Carlos Manuel Genao, padre de la menor, expresó que no aceptará la muerte de su hija sin pruebas científicas concluyentes, como la confirmación de ADN, pese a las informaciones preliminares manejadas por los investigadores.
Genao aseguró que, aunque las autoridades le mostraron imágenes de una habitación con rastros de sangre y la huella de un pie pequeño, mantiene la fe en que la niña pueda estar viva.
“Mientras no vea el cuerpo ni una prueba de ADN, sigo creyendo que puede aparecer”, afirmó, señalando incluso la posibilidad de que haya sido sacada del entorno donde ocurrió la desaparición.
Por su parte, la madre de la menor, Yésica González, utilizó las redes sociales para reforzar el clamor familiar, publicando una fotografía junto a su hija y pidiendo “de corazón” que no cesen los operativos de búsqueda. La mujer también expresó su confianza en Dios para encontrar fuerzas en medio de la incertidumbre que atraviesa la familia.

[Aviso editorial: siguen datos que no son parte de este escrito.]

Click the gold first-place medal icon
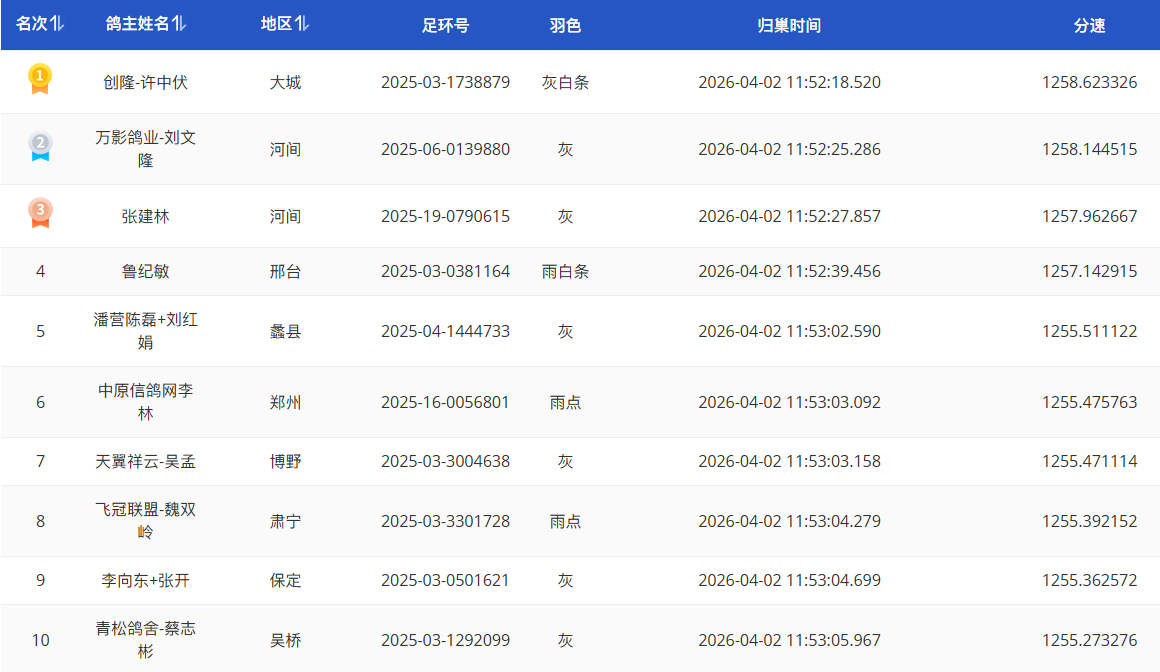 pyautogui.click(x=40, y=80)
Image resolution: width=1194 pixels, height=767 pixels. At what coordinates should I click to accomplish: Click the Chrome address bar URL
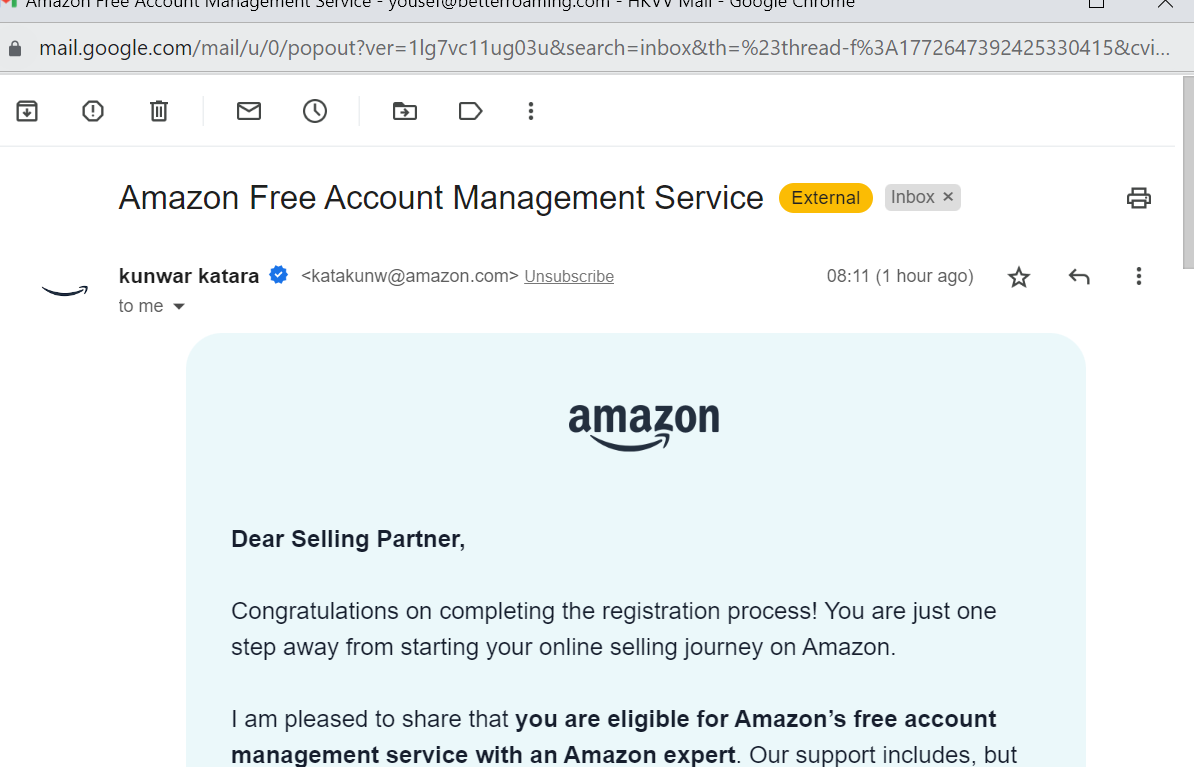(600, 48)
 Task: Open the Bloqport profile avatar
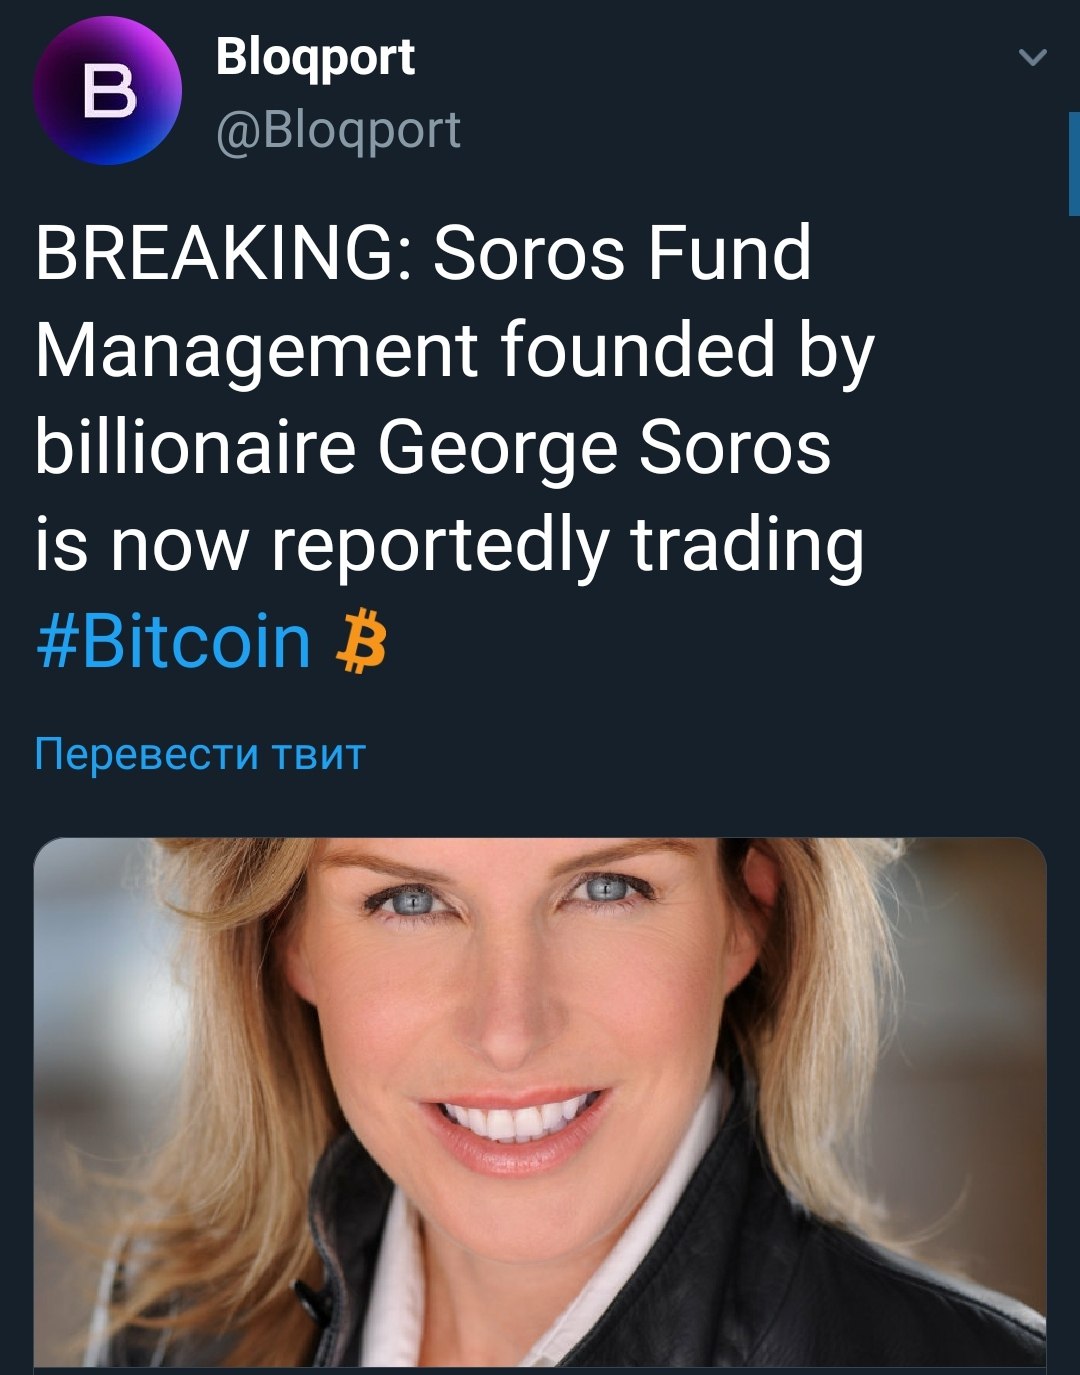(107, 90)

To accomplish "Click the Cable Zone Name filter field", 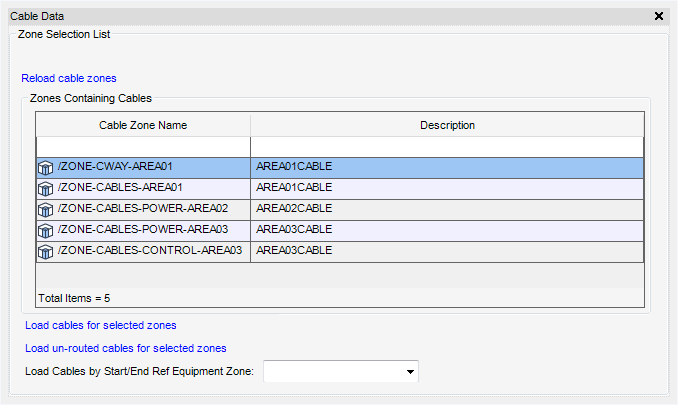I will point(143,147).
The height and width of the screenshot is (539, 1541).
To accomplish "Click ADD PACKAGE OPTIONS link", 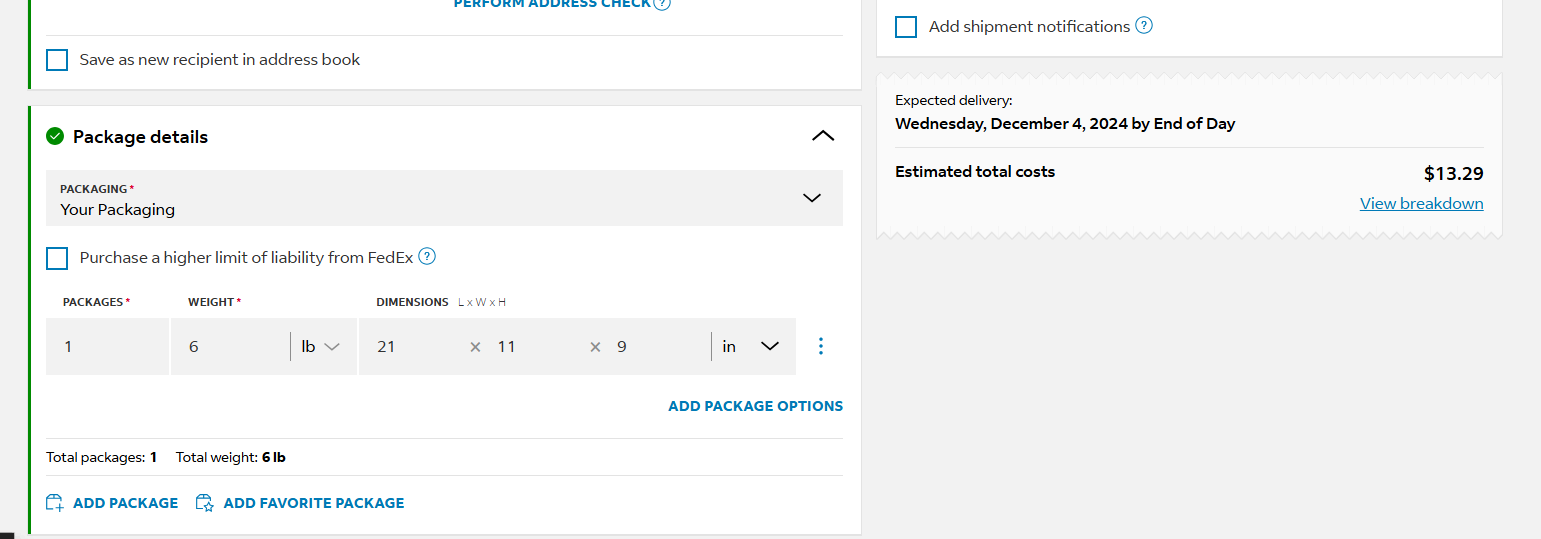I will 755,406.
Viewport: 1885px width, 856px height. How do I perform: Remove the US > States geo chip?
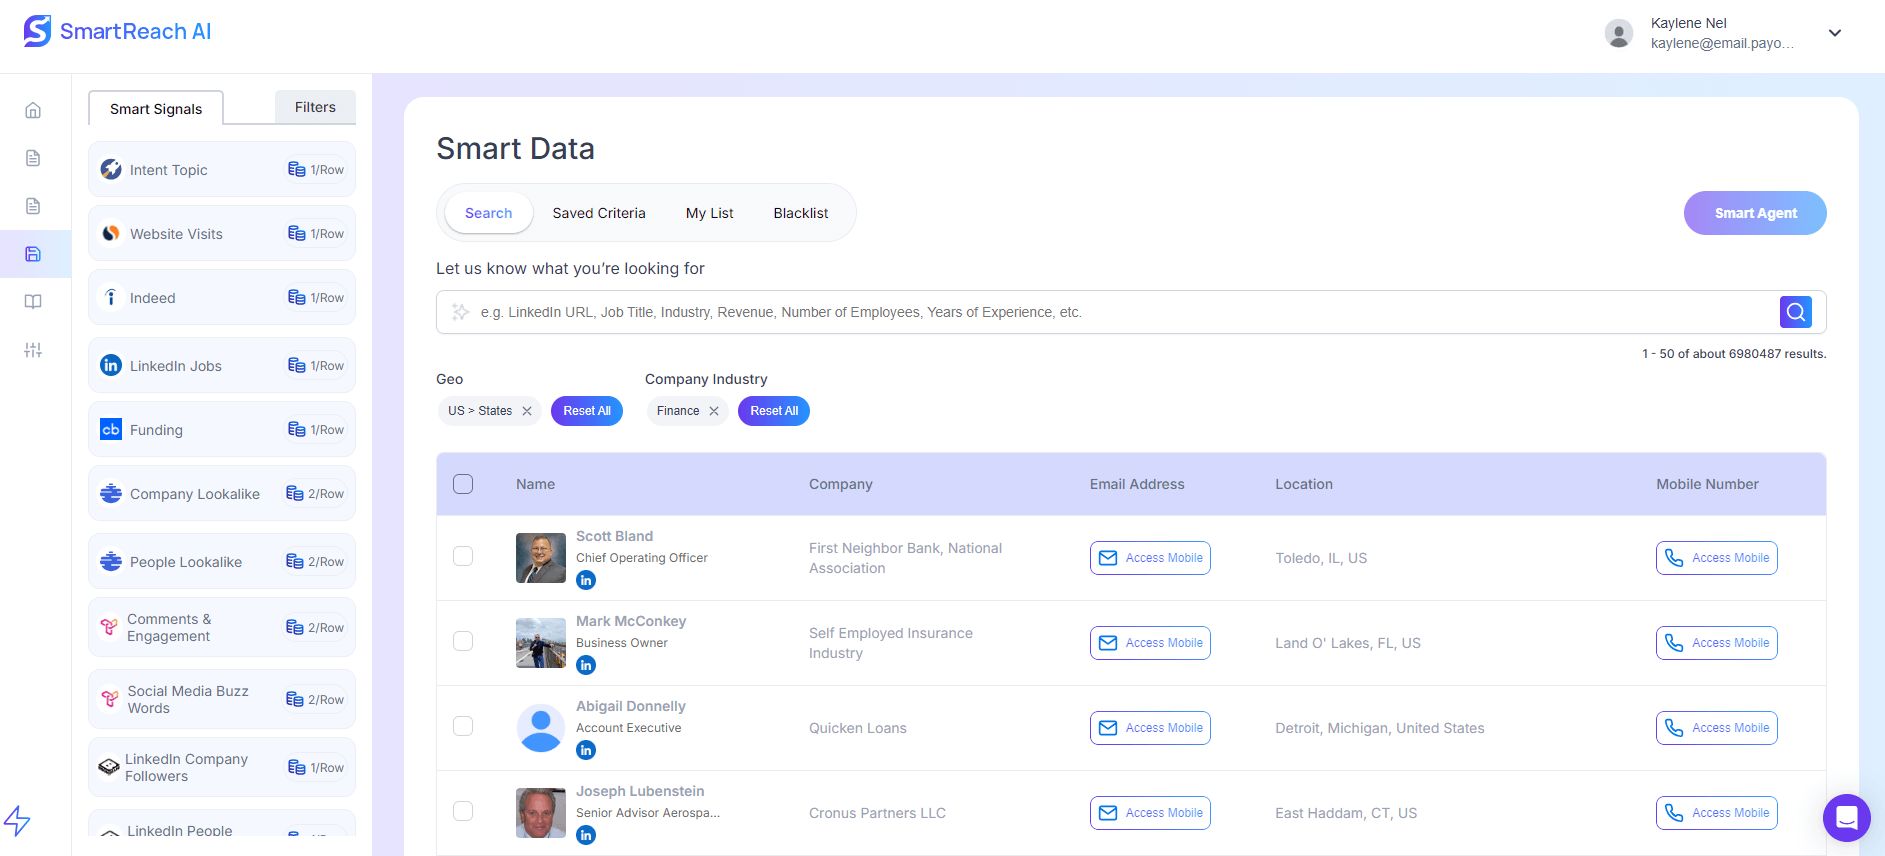[x=527, y=411]
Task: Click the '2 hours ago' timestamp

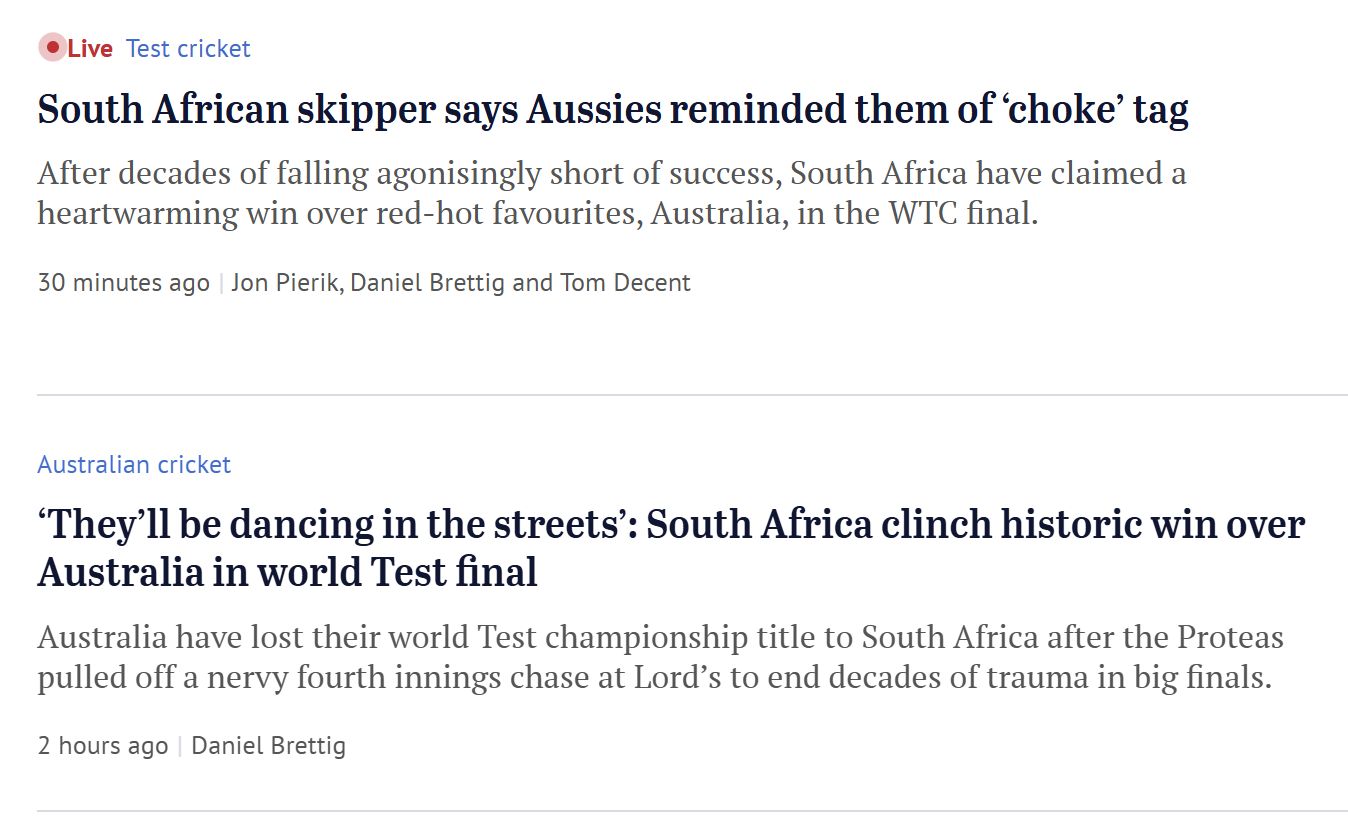Action: (103, 746)
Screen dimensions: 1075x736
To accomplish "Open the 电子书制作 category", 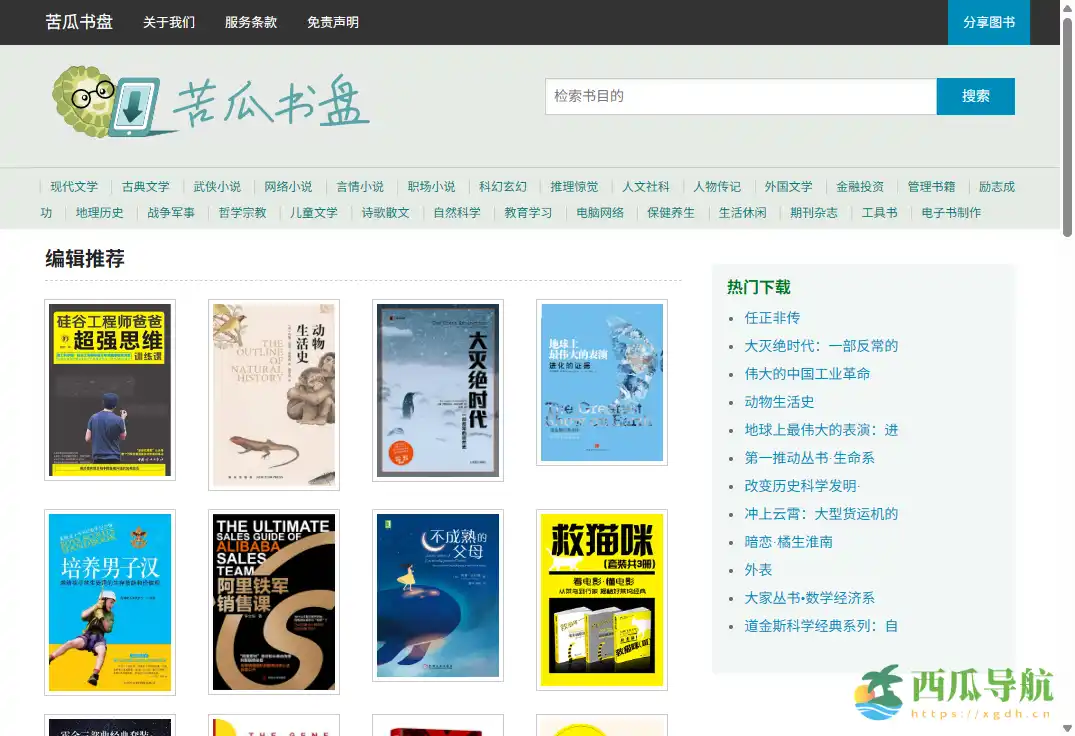I will pyautogui.click(x=949, y=212).
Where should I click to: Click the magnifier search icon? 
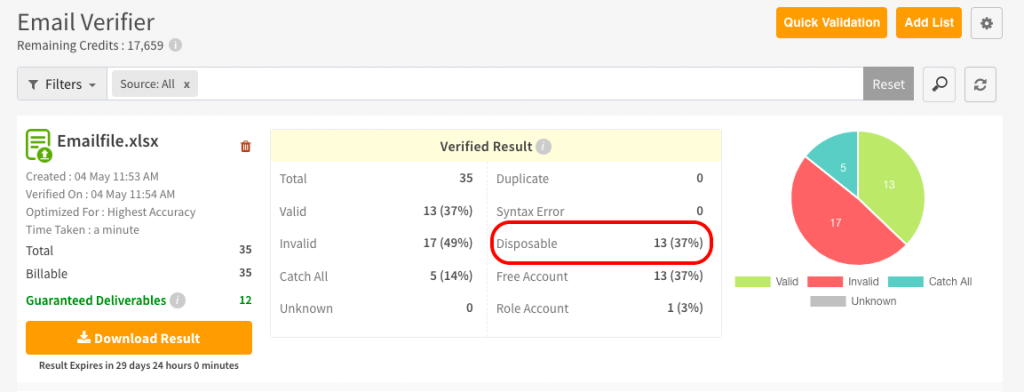[939, 84]
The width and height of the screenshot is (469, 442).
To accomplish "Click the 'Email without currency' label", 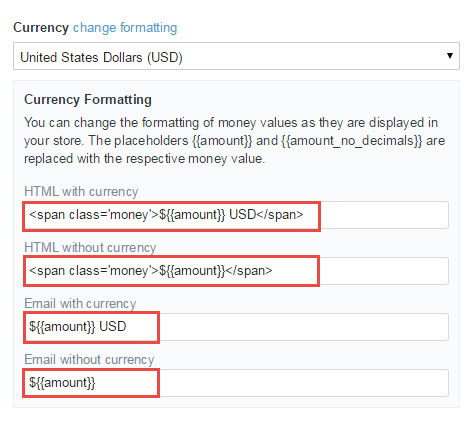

Este sábado se cumplieron diez días desde que la niña fue reportada como desaparecida, luego de encontrarse compartiendo en casa de familiares el pasado 31 de diciembre de 2025. En la jornada más reciente se observó una menor presencia militar en la zona donde se desarrollan las labores de rastreo, mientras la investigación continúa bajo la atención de la Policía Nacional.